One of the significant technology developments by Kelvin Hughes in the ensuing years was the launch of the SharpEye navigation radar in 2006, a fully solid-state electronic system that did away with the vacuum-tube magnetron as the microwave signal source. Although magnetrons had served well as high-power pulsed RF/microwave signal sources in a number of radar types since those early years, the use of solid-state oscillators and amplifiers brought a significant reduction in size, weight, and power consumption, along with a major improvement in reliability.
In 2010, the firm brought the SharpEye technology to Vessel Traffic Service (VTS) and coastal surveillance applications, the first time that solid-state technology had been available to these markets. Most recently, in 2013, the company launched the first upmast multipurpose navigation radar located in a carbon composite housing with low radar cross-section (RCS) characteristics. That same year, the company also launched the SharpEye SxV system, a pulse Doppler radar system with full 360-deg. coverage of both ground surveillance and marine security applications.

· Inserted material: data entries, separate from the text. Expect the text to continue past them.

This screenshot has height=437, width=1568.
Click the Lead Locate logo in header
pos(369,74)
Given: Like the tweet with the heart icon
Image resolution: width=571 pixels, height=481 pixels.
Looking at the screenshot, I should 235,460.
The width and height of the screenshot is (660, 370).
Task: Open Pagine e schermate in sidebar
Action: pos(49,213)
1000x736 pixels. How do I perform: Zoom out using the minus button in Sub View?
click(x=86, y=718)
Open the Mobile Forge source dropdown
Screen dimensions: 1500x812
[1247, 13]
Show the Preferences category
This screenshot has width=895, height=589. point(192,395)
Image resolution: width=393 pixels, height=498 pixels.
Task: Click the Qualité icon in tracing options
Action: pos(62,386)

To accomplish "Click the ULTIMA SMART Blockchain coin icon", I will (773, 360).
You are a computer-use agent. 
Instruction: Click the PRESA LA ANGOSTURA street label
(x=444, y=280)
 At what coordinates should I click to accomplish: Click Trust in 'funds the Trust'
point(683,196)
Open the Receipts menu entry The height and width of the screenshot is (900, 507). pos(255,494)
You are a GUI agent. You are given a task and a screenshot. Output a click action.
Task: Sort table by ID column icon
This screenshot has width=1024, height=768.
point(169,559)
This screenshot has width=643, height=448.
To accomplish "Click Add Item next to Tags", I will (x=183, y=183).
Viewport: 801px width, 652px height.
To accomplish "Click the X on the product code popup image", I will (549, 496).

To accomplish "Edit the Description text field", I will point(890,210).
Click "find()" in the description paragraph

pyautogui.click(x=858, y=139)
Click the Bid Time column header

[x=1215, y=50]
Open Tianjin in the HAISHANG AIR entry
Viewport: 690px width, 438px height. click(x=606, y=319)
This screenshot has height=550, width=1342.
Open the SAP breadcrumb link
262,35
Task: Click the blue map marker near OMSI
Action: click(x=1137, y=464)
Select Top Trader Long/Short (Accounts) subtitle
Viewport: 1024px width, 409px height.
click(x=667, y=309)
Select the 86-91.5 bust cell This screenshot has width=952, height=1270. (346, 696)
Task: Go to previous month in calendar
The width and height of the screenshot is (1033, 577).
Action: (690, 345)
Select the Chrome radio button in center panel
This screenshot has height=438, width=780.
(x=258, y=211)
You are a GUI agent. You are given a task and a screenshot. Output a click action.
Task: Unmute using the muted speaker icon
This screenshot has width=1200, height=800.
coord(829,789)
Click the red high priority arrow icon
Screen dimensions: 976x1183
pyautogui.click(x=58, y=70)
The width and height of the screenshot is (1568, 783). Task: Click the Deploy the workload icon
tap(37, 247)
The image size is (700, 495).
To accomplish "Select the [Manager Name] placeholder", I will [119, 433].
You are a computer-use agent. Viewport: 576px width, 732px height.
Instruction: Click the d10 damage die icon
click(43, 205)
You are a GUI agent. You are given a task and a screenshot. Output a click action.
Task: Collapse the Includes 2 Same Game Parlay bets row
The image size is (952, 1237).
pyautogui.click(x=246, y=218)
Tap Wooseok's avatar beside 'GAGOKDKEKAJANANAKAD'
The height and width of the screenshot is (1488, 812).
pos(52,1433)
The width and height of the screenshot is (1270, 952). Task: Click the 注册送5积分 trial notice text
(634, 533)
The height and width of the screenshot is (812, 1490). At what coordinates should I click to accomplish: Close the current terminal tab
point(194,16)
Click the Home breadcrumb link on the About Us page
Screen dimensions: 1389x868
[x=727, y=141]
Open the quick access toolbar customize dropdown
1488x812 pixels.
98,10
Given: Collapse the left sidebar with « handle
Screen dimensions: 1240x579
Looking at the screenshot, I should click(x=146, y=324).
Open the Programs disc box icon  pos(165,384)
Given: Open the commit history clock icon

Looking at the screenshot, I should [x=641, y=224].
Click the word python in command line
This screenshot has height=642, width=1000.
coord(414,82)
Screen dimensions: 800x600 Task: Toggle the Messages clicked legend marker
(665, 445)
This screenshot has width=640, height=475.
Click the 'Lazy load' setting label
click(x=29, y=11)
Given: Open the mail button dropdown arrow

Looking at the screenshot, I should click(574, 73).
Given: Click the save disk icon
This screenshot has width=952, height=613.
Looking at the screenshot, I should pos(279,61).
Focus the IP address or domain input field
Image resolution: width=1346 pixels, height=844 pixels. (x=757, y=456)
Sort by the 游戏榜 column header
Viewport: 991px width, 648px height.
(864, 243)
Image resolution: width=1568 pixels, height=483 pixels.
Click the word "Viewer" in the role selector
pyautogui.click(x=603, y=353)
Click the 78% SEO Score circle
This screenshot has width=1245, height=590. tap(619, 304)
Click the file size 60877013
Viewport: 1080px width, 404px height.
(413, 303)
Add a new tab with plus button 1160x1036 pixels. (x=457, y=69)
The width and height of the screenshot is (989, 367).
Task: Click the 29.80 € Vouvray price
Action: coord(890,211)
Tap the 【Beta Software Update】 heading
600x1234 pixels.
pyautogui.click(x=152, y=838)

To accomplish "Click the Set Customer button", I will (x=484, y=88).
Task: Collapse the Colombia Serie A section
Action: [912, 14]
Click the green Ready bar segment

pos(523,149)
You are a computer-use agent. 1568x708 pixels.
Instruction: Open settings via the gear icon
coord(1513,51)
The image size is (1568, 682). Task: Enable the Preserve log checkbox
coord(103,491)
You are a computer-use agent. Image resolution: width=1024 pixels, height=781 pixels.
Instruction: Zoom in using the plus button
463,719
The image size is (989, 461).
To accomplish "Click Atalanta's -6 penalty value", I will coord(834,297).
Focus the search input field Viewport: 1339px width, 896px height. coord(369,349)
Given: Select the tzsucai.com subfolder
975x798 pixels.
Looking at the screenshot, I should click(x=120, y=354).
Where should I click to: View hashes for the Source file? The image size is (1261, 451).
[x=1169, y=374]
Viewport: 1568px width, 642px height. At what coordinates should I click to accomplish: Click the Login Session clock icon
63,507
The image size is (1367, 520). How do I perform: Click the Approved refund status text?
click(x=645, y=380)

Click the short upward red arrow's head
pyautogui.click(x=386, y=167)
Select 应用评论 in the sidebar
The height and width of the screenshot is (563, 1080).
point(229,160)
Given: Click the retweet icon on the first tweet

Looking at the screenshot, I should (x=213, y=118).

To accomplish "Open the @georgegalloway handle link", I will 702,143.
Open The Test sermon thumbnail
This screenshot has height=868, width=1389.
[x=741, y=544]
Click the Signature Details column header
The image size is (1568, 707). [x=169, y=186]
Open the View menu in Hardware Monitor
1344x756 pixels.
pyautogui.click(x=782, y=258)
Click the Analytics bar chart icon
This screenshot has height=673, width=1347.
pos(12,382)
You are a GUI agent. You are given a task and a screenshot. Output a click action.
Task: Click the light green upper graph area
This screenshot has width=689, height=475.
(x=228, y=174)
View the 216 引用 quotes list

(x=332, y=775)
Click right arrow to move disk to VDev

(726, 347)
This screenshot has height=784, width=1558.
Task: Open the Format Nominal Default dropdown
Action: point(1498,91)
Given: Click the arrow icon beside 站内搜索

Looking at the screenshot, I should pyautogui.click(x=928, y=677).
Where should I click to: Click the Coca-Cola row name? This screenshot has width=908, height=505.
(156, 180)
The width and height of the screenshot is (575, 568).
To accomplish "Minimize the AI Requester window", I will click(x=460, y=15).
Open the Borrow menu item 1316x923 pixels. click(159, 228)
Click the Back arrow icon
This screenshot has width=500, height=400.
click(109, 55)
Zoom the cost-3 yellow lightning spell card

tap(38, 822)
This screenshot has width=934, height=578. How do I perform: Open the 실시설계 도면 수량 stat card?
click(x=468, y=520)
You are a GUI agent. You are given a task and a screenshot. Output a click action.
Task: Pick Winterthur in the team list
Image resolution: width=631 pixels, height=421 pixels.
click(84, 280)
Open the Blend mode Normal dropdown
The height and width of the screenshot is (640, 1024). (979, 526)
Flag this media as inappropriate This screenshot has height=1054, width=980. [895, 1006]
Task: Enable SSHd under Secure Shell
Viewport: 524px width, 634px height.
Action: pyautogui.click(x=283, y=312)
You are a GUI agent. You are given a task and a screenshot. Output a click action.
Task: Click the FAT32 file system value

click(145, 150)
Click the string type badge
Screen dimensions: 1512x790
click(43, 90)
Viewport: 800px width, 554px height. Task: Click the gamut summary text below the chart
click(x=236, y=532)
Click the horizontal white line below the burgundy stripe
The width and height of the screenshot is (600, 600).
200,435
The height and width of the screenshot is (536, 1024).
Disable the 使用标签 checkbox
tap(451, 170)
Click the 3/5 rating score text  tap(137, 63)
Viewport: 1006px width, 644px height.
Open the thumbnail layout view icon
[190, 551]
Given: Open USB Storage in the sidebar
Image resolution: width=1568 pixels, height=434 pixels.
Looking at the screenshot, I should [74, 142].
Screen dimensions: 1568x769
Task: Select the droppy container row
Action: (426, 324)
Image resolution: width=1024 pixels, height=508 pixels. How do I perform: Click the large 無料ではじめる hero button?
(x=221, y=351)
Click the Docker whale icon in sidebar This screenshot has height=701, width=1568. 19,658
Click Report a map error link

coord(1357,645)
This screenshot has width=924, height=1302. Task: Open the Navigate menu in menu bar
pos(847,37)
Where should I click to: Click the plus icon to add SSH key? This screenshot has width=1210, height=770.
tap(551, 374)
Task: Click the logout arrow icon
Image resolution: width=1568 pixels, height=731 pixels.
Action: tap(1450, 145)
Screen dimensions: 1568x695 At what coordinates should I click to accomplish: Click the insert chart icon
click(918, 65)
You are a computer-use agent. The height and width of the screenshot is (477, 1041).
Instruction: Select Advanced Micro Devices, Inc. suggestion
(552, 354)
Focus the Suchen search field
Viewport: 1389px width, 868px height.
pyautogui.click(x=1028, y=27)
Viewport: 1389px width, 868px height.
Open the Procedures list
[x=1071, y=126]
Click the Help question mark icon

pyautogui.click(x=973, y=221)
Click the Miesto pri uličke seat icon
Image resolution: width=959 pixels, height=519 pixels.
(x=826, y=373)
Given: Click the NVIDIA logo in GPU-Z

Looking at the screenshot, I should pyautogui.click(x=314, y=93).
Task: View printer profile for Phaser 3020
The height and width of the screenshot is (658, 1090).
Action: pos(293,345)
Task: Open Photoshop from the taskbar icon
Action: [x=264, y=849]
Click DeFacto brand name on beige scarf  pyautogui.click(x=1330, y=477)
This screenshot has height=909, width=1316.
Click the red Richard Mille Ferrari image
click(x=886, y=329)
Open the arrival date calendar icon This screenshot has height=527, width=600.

Of course, these are just a handful of the technology advances that have occurred during the rich history of radar technology. Solid-state technology continues to advance, with semiconductor technologies such as gallium nitride (GaN) providing higher power levels from higher-frequency transistors and integrated circuits (ICs). In turn, system designers continue to look to improvements in antenna architectures and digital signal processing to learn how to make the best use of new RF/microwave capabilities.